Data shown:
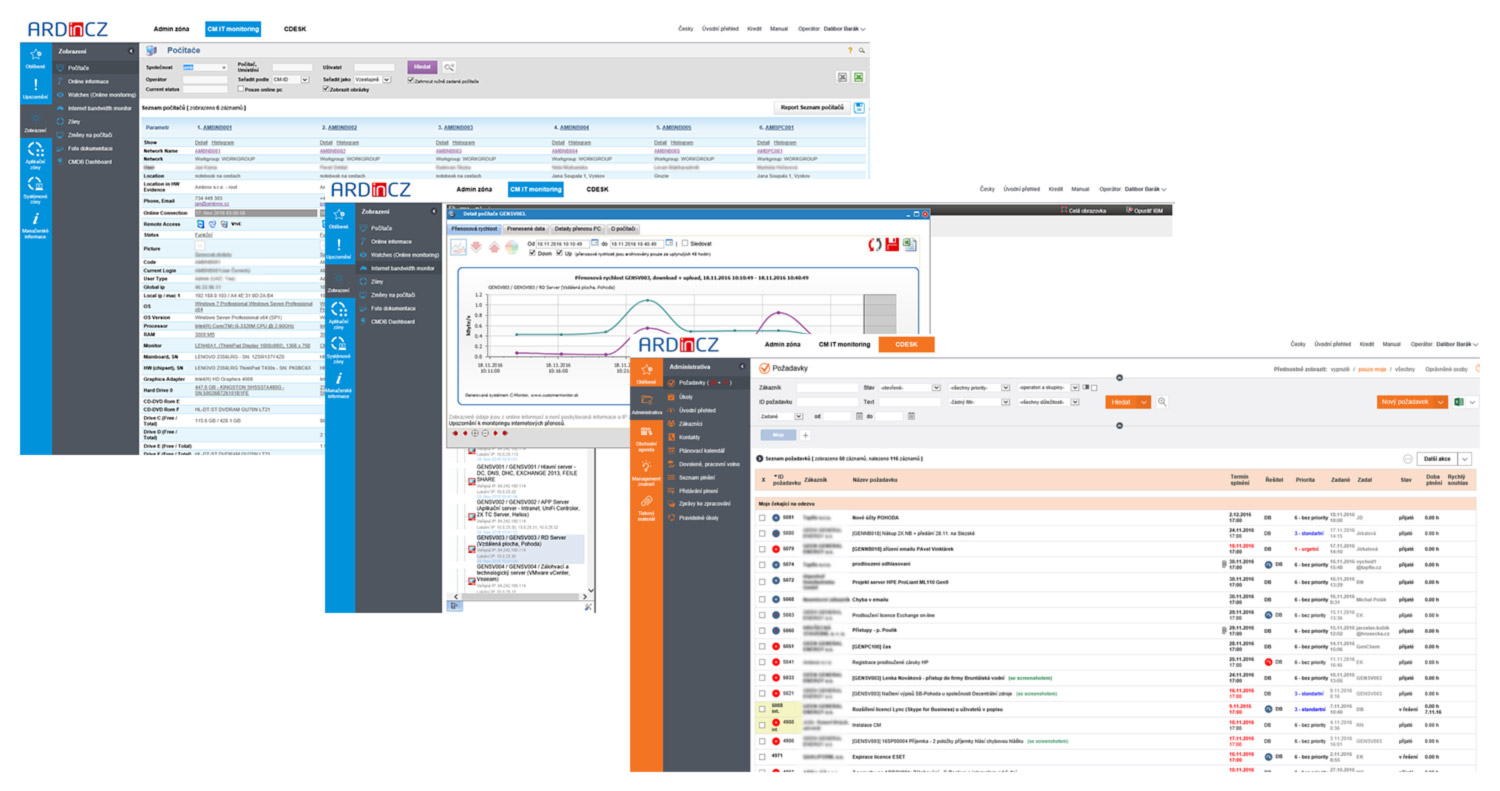Open Management znalostí lightbulb icon
The height and width of the screenshot is (791, 1500).
coord(647,467)
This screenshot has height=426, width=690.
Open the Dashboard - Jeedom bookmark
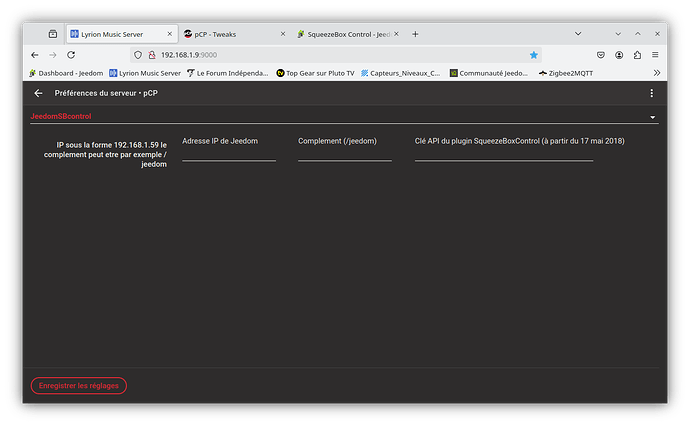(66, 73)
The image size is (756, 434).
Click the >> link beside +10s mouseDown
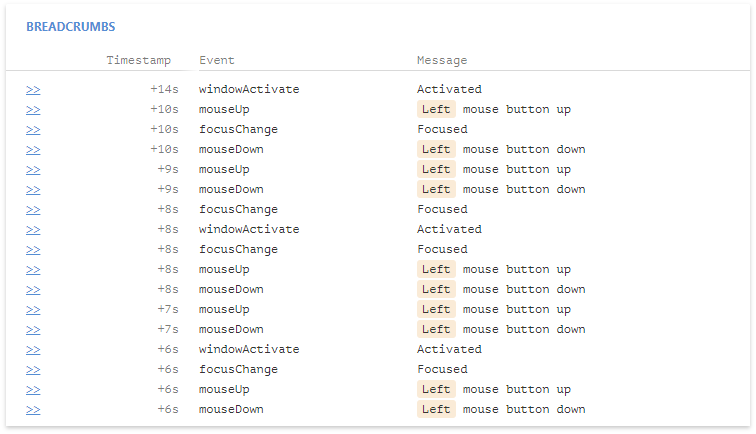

Requirement: Write out, word for word, the lines running from the one containing "This screenshot has height=426, width=690." to the end of the data above; the pictures are to be left out.

Your response:
This screenshot has height=426, width=690.
Open the Dashboard - Jeedom bookmark
(66, 73)
The image size is (756, 434).
Click the >> link beside +10s mouseDown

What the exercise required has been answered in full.